START Source information
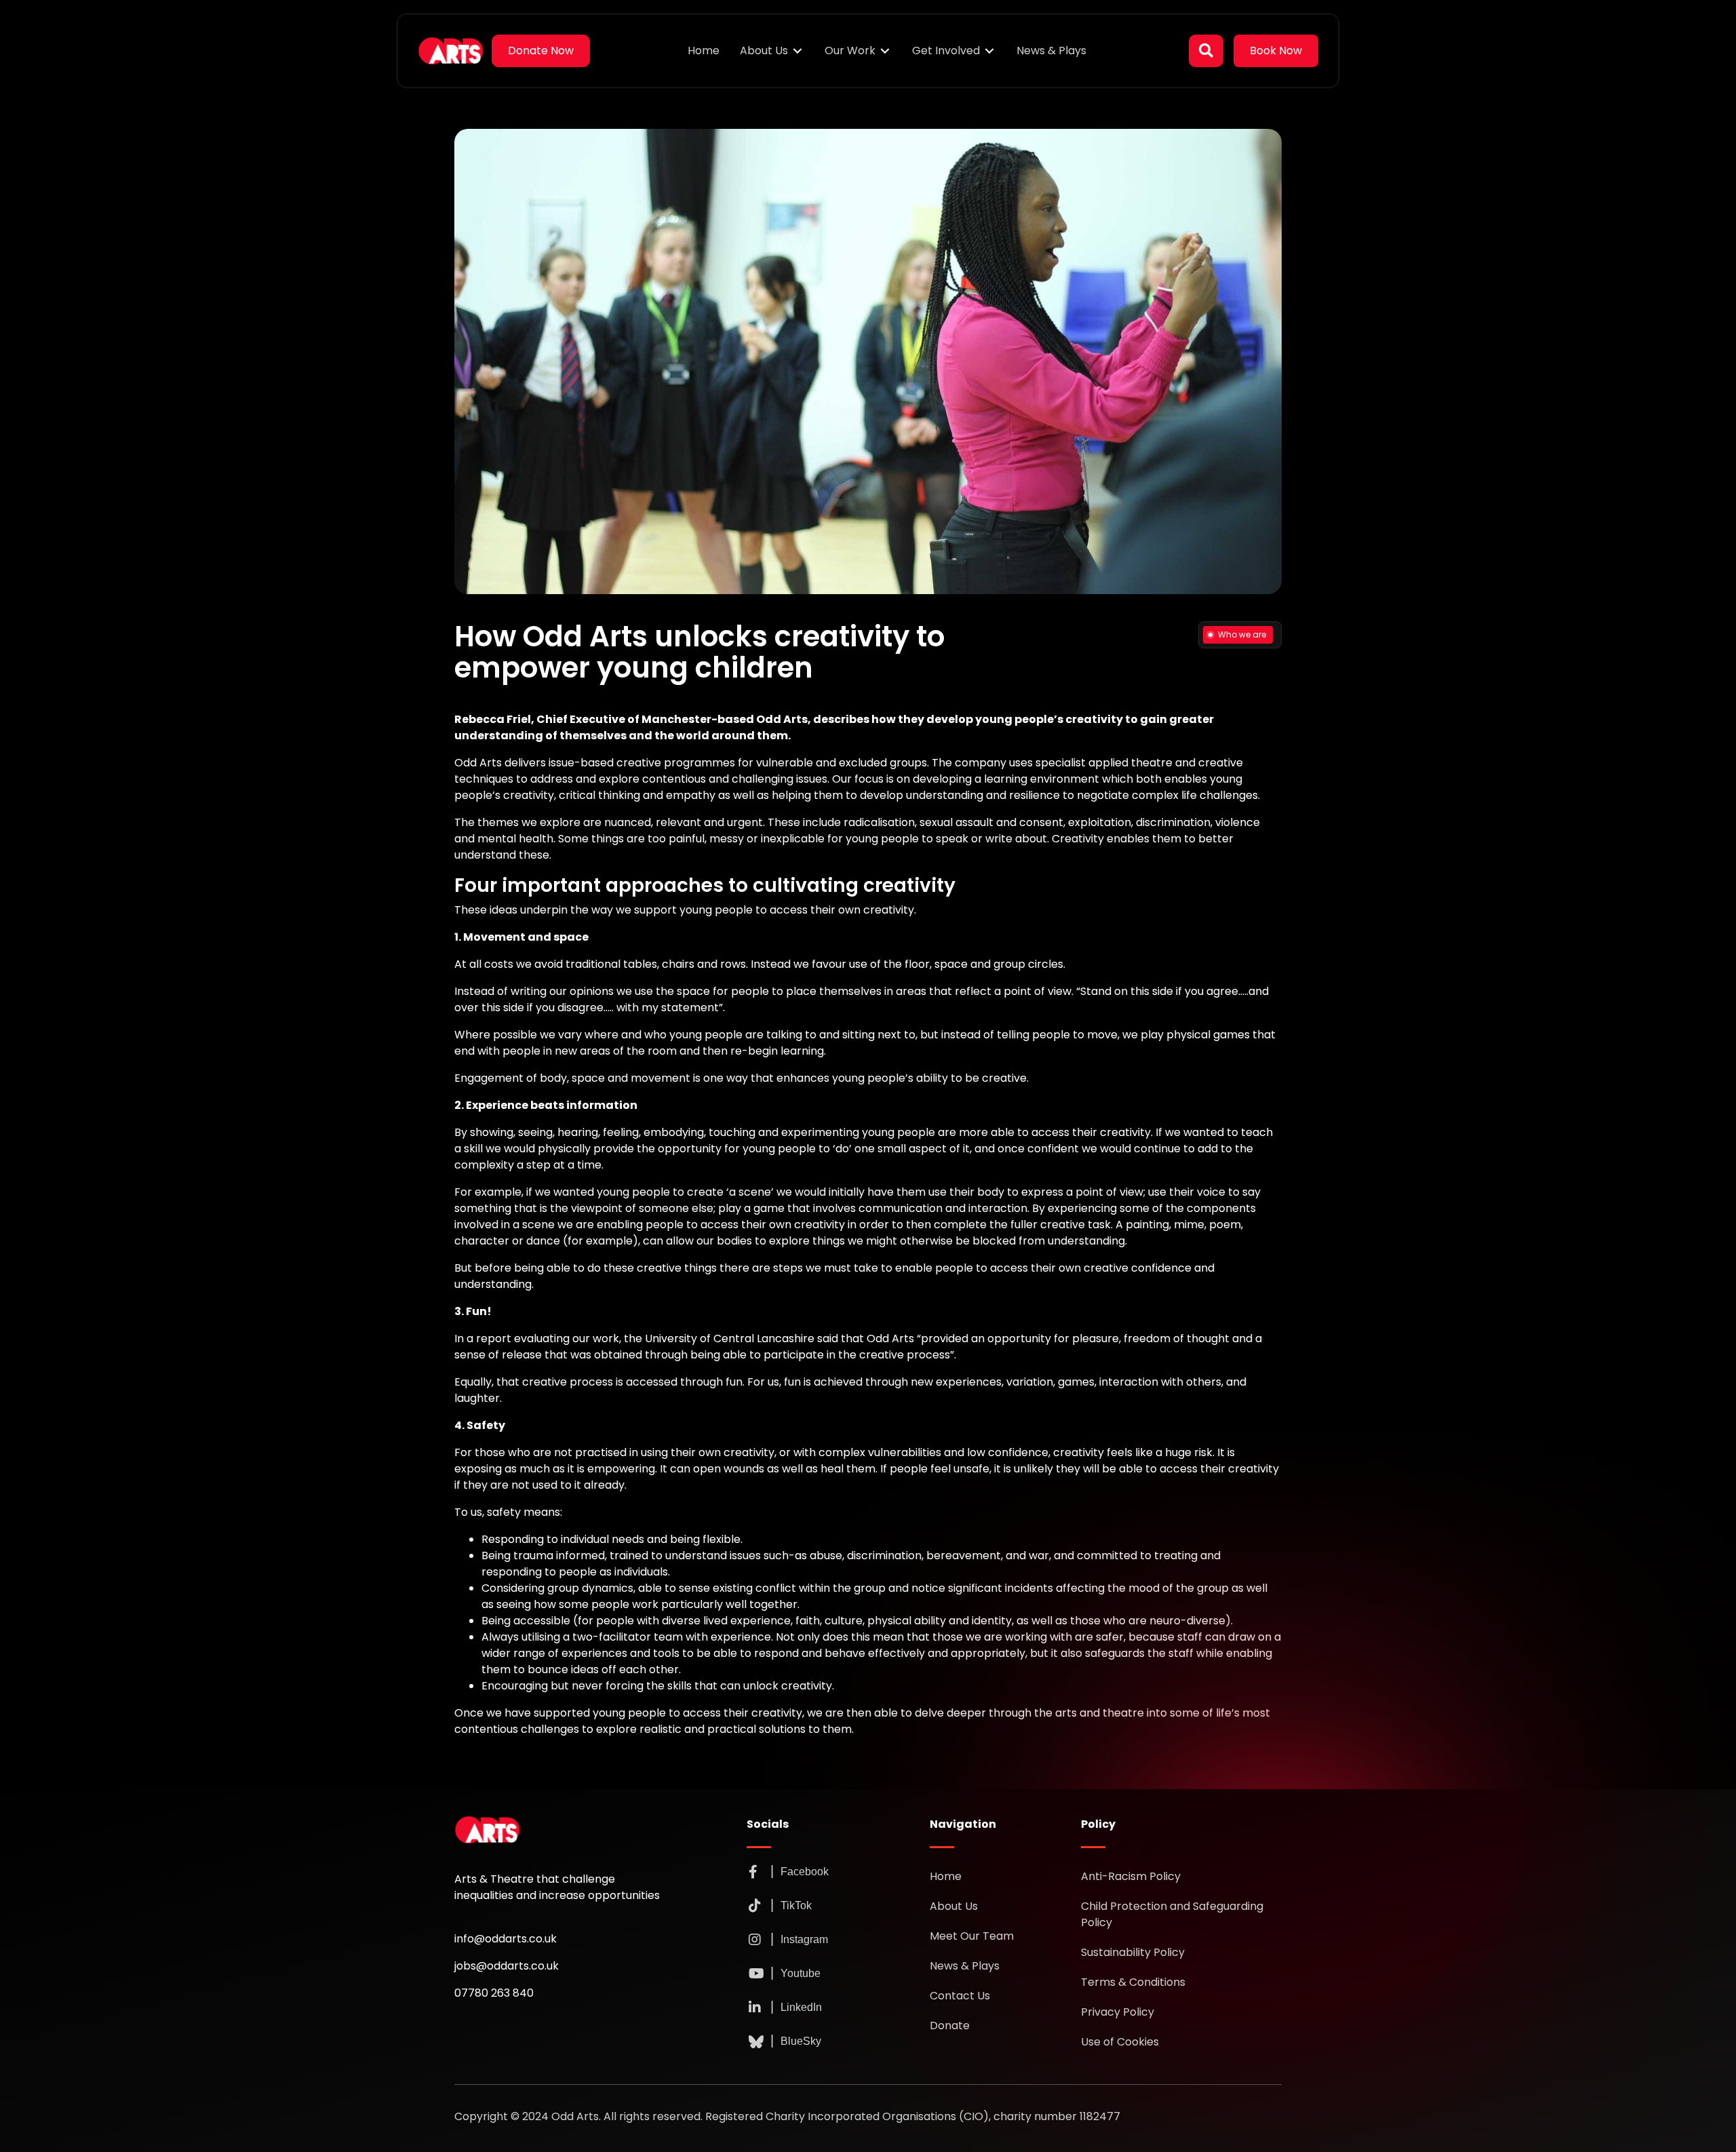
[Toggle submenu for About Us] (797, 51)
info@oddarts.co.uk (505, 1938)
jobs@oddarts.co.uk (506, 1966)
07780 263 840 (494, 1993)
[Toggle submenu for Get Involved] (989, 51)
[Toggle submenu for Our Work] (885, 51)
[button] (1206, 51)
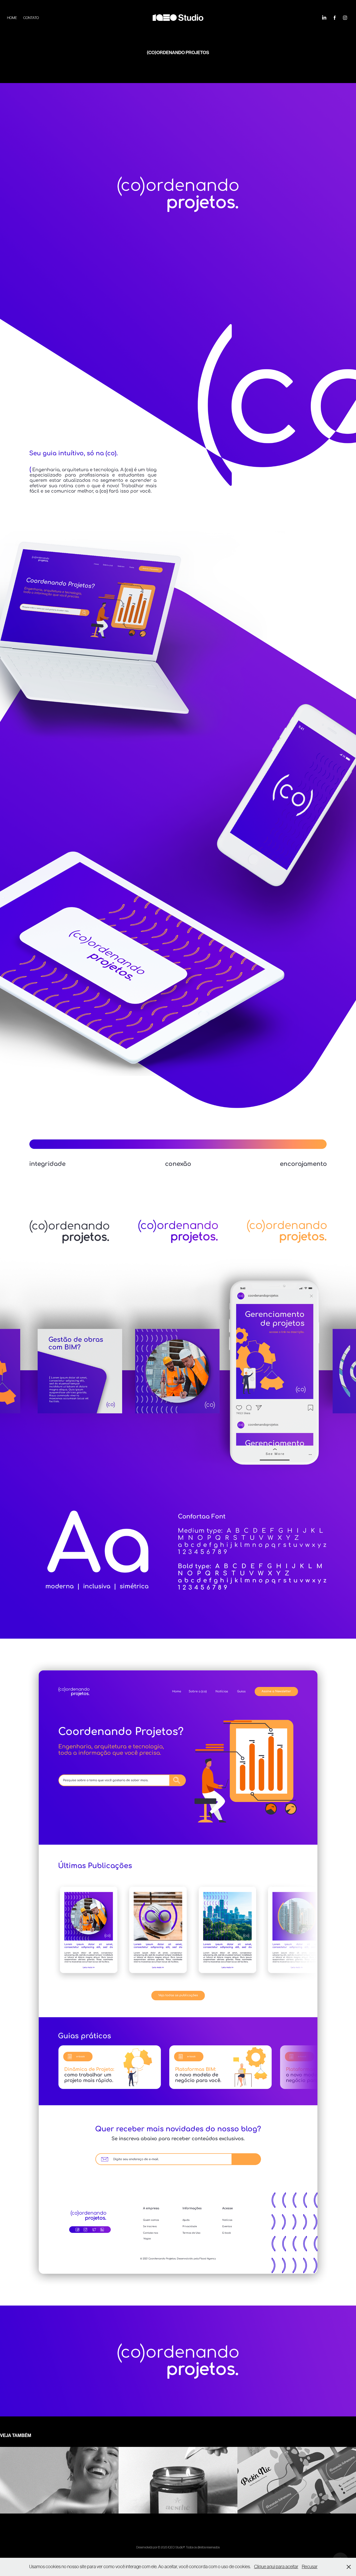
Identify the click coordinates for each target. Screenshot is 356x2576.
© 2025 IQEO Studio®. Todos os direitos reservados (189, 2547)
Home (12, 18)
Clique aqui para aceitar (276, 2566)
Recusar (310, 2566)
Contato (31, 18)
END Source information
Retype each line of the records exactly as it reads; no pictures belong in the copy.

[Toggle submenu for About Us] (797, 51)
info@oddarts.co.uk (505, 1938)
jobs@oddarts.co.uk (506, 1966)
07780 263 840 (494, 1993)
[Toggle submenu for Get Involved] (989, 51)
[Toggle submenu for Our Work] (885, 51)
[button] (1206, 51)
Identify the click coordinates for each target. Screenshot is 356x2576.
© 2025 IQEO Studio®. Todos os direitos reservados (189, 2547)
Home (12, 18)
Clique aqui para aceitar (276, 2566)
Recusar (310, 2566)
Contato (31, 18)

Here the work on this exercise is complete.